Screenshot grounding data

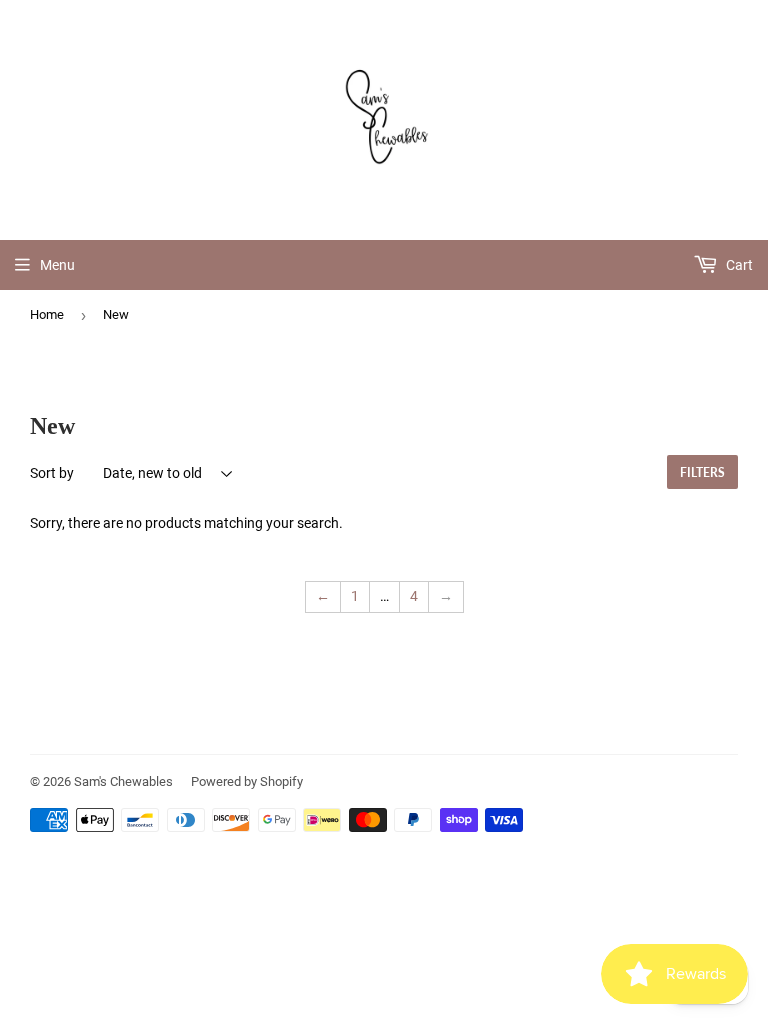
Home (47, 314)
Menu (57, 265)
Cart (738, 265)
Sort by (52, 473)
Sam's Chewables (123, 781)
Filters (702, 472)
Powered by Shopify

INSTRUCTIONS TO FOLLOW: Transcribe all the entries precisely. Do not include any picture.

ANSWER:
Home (47, 314)
Menu (57, 265)
Cart (738, 265)
Sort by (52, 473)
Sam's Chewables (123, 781)
Filters (702, 472)
Powered by Shopify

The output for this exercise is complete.